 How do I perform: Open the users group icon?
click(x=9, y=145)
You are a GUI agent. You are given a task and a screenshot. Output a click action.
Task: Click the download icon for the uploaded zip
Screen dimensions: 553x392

==============================

• About this task:
Extract exactly the lines between the line containing "Task: Click the" and the end of the data, including both.

• Task output:
Task: Click the download icon for the uploaded zip
Screen dimensions: 553x392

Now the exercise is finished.